British public service broadcaster BBC included the song in their ranking of "30 Tracks That Shaped Dance Music Over the Last 30 Years" in 2019. They wrote, "As one of house music's most infectious crossover hits 'Big Fun' was a hit for young dancers and older ravers alike. It transformed dance music from something found in club basements to a genre that could move an entire nation."

"Our music is for everyone" Saunderson said

== Composition ==
The backing track focuses on Detroit sounds that are grittier and mechanical while also maintaining a steady up beat rhythm inspired by motor and machine work sounds. The vocalist, Grey, incorporates a unique voice that flows smoothly with the harsh beats.

“It wasn’t necessarily the darkest, most underground track that we had ever done, but it wasn’t commercial, either,” Saunderson said. “These lyrics, and her melody, just send it over the top. Her voice was just so unique.
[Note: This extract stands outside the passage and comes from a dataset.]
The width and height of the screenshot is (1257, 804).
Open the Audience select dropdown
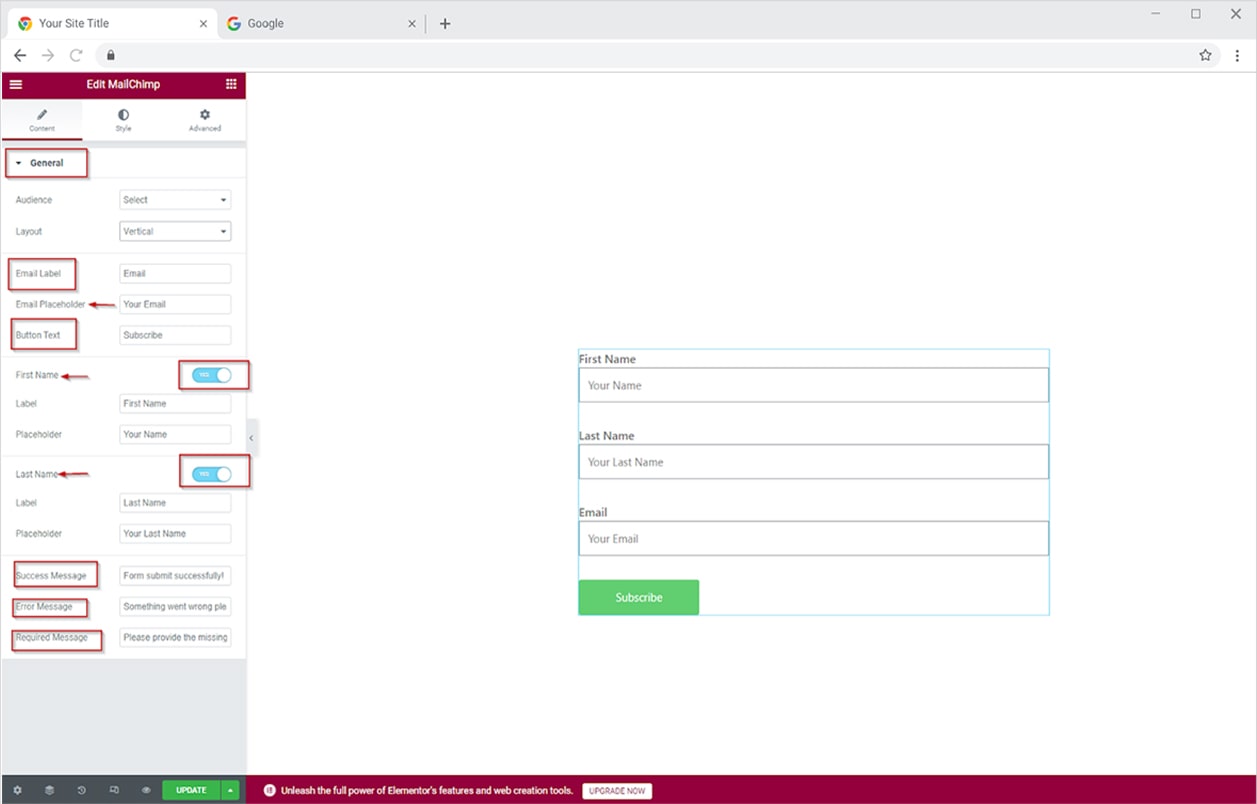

It was an instrument itself.”

==Other versions and homages==
- The song was sampled (and backmasked) in “Just a Techno Groove” by Frank De Wulf under his projects Sounds In Order/Dow Jones in 1989.
- German DJ and remixer Gardeweg used portions of this song, along with Inner City's other two singles, "Good Life" and "Paradise," for his 2003 single "All I Want".
- At the end of 2014, a new version was recorded by D.O.N.S. and Terri B! on Carrillo Records. This version peaked at number one on the US dance chart.
- Rick Astley's 1988 UK top 10 single "Take Me To Your Heart" was heavily inspired by "Big Fun", according to its writer and producer Matt Aitken, who described the track as "a homage", before adding, "You can't copyright a synth pattern."

==Charts==

===Weekly charts===

| Chart (1988–1989) | Peak position |
|---|---|
| Australia (ARIA) | 57 |
| Austria (Ö3 Austria Top 40) | 15 |
| Canada Dance/Urban (RPM) | 1 |
| Finland (Suomen virallinen lista) | 17 |
| France (SNEP) | 48 |
| Ireland (IRMA) | 5 |
| Israel (Israeli Singles Chart) | 2 |
| Luxembourg (Radio Luxembourg) | 9 |
| Netherlands (Dutch Top 40) | 4 |
| Netherlands (Single Top 100) | 3 |
| Switzerland (Schweizer Hitparade) | 4 |
| UK Singles (OCC) | 8 |
| US Dance Club Songs (Billboard) | 1 |
| US Dance Singles Sales (Billboard) | 1 |
| US Hot R&B/Hip-Hop Songs (Billboard) | 50 |
| West Germany (Media Control) | 5 |

===Year-end charts===

| Chart (1988) | Position |
|---|---|
| Canada Dance/Urban (RPM) | 3 |
| Netherlands (Dutch Top 40) | 39 |
| Netherlands (Single Top 100) | 35 |
| US 12-inch Singles Sales (Billboard) | 38 |
| US Dance Club Play (Billboard) | 33 |

| Chart (1989) | Position |
|---|---|
| West Germany (Media Control) | 36 |

==Certifications==

| Region | Certification | Certified units/sales |
| United Kingdom (BPI) Sales since 2007 | Silver | 200,000^{‡} |
^{‡} Sales+streaming figures based on certification alone.